Fine motor skills are necessary for many other tasks as well, such as handwriting, holding utensils, cutting, and isolating the index finger to control a touch-screen tablet.


What Affects Fine Motor Development?

As with all areas of child development, a lag or delay in one area can impact on other areas of development. If your child has developmental delay, they may be delayed in fine motor skills, gross motor skills, or both. A developmental delay can be caused by many factors.

A delay in larger muscle movements, such as poor trunk control or poor shoulder strength can impact your child’s ability to use the hand and finger muscles effectively. In turn this may lead to a fine motor delay.
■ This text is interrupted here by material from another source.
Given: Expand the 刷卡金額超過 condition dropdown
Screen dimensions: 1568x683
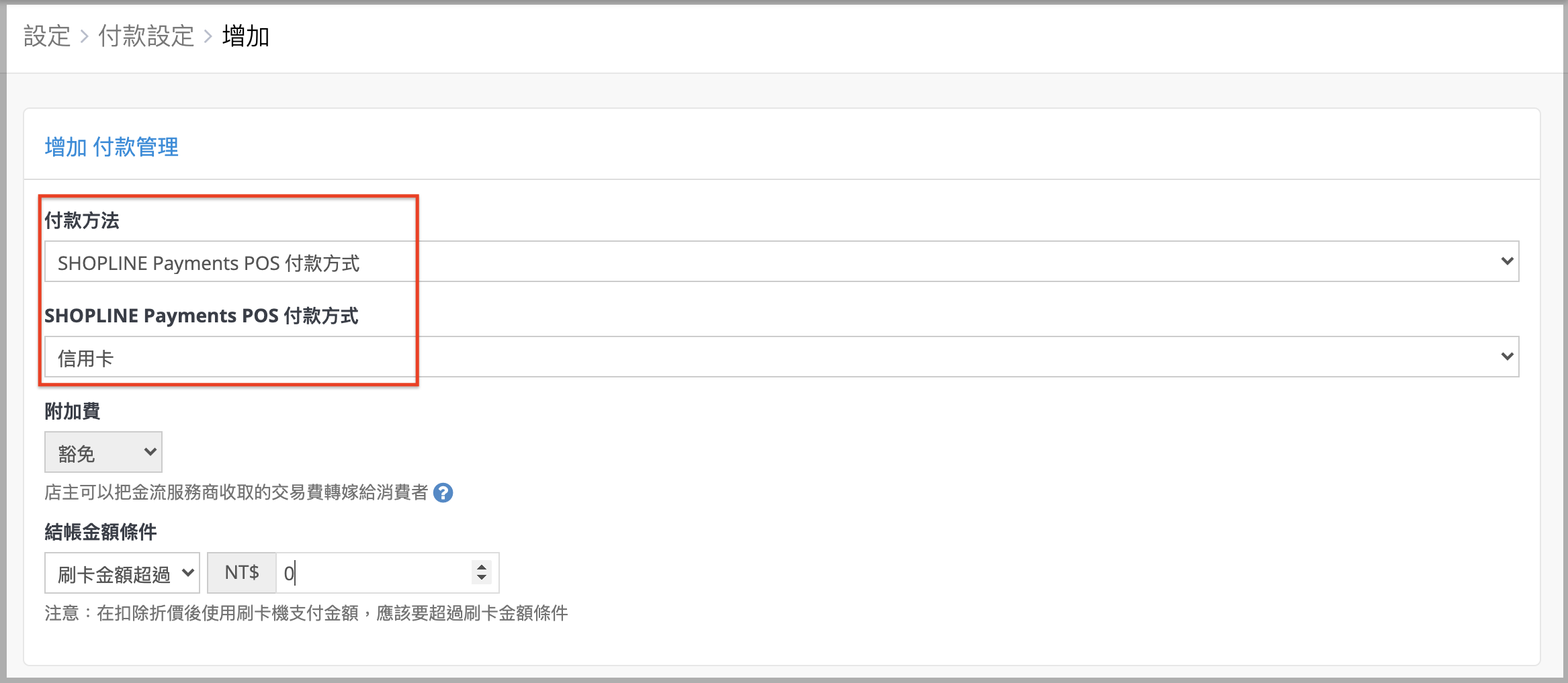Looking at the screenshot, I should pos(122,574).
The development of fine motor skills relies on the development of physical skills such as controlling one’s core and shoulder strength, providing a stable base from which the arm and hand can then move with control.
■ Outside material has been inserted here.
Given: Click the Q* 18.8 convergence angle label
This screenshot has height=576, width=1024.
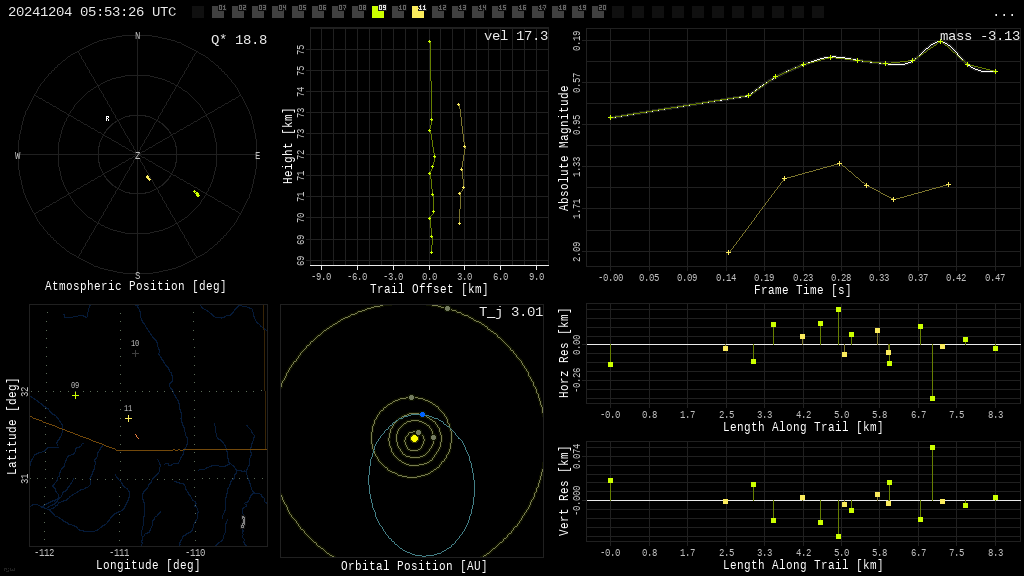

Bilateral coordination is another area of development that is essential for fine motor development. Bilateral coordination is using both sides of the body together in one movement or activity. It may seem like a strange foundation for fine motor development, but if your hands don’t work well together your ability to do many fine motor tasks will be affected. Some fine motor activities that require bilateral coordination include cutting food with a knife and fork, holding a piece of paper while cutting with scissors, and tying shoelaces. All of those fine motor activities need both hands to work together in a coordinated way. A child who has poor bilateral coordination skills may end up avoiding those fine motor activities and adversely affect their fine motor skill development.


How to Improve Fine Motor Skills?


If you notice your child is having a difficult time with fine motor tasks such as drawing, writing, manipulating small items, tying shoes, etc., your child may benefit from an occupational therapy evaluation. Your child will also benefit from daily activities completed in the home.
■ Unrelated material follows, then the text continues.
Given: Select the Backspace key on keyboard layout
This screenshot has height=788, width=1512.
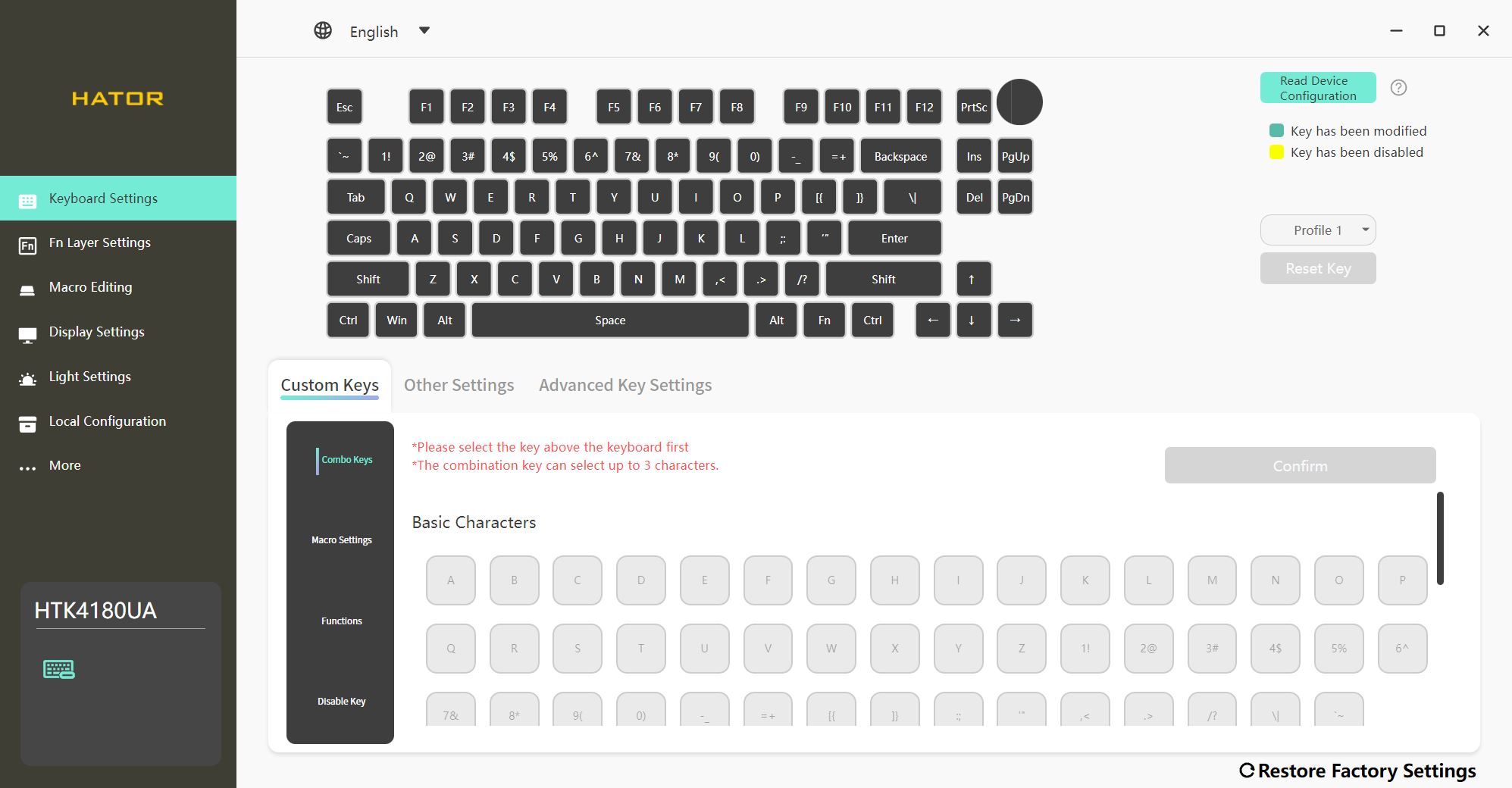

Here are Some fun learning activities you can do at home to work on fine motor skills: 


-Work on strengthening hand muscles with rolling out play dough (you can even search for a recipe to make your own play dough and work on following directions and sensory play!)

-Use pipe cleaners, noodles, googly eyes, etc. to place in play dough and create a silly face or monster

-Place beads in play dough and have child use pincer grasp to pick out beads

-Take one step further and have child use bilateral coordination skills to then place beads on string or a pipe cleaner

-Use fork and knife to cut play dough to simulate food for working on cutting with knife

-Create a sensory bin with beans, rice, cotton balls, etc. and have child use pincer grasp to pull out hidden items (tokens, small toys, puzzle pieces, etc.)

-Use spoon to scoop out items from sensory bin to work on holding spoon accurately

-Color or print out pictures to use as background, then have your child use tweezers or pincer grasp to pick up small items such as a cotton ball, cereal, etc. and place on picture

-Ex: have your child use tweezers to pick up fruit loops cereal and glue onto a picture of a rainbow

-Build a tower or other patterns with Legos or blocks

-Decorate/play with stickers, using pincer grasp to peel a sticker off and place it onto a surface

-Have your child use both hands to pull rubber bands around a small ball, canned good, etc. to work on hand strengthening and bilateral coordination skills

-Work on drawing shapes or writing letters into kinetic sand or shaving cream

-Place stickers on paper, forming a line or other shape. Then have your child practice cutting the stickers in half

-Write letters on clothespins and around a paper plate, then to work on hand strengthening by having your child squeeze a clothespin onto a  plate, and match the letters together.

These are just a few ideas that you can use to help your child develop fine motor skills. Have fun!